Regulation of interleukin-8 expression by nitric oxide in human pancreatic adenocarcinoma

The regulation of interleukin-8 (IL-8) expression by nitric oxide (NO) was determined in human pancreatic cancer cell lines. CaPan-2 and FG human pancreatic adenocarcinoma cells were incubated for 24 h in medium alone or medium containing a cytokine mixture in the presence or absence of an NO synthase (NOS) inhibitor, N^G-monomethyl-L-arginine (NMA). The NOS activity and level of IL-8 expression were determined. IL-8 expression was induced in the two cell lines. A low level of NOS activity was detectable only in CaPan-2 cells.
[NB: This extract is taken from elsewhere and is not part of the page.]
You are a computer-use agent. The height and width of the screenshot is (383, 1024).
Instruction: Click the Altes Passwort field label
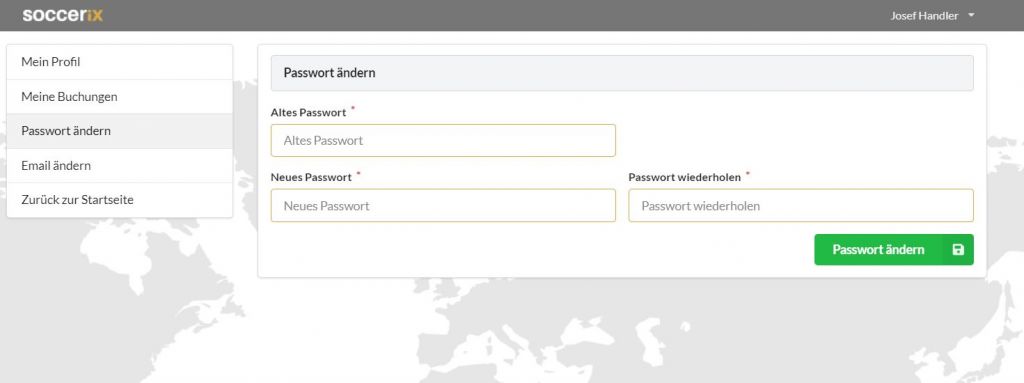point(308,112)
Moreover, the presence of NMA did not reverse the induction of IL-8. The FG cells were then engineered to produce a physiologic level of NO and incubated in medium alone or medium containing 1 mM NMA. No significant IL-8 expression was induced in those producing a low level of NO, whereas IL-8 expression was induced in those producing a high level of NO. Inhibition of NO production by NMA reversed this effect. Incubation of FG cells with an NO donor, S-nitroso-D,L.-acetyl-penicillamine (SNAP), led to a concentration-dependent and time-dependent induction of IL-8 expression. This NO-mediated upregulation of IL-8 expression correlated with an increase in IL-8 gene transcription and mRNA stability. Our results indicate that NO is involved in the regulation of IL-8 expression in and contributes to the progression of human pancreatic cancer.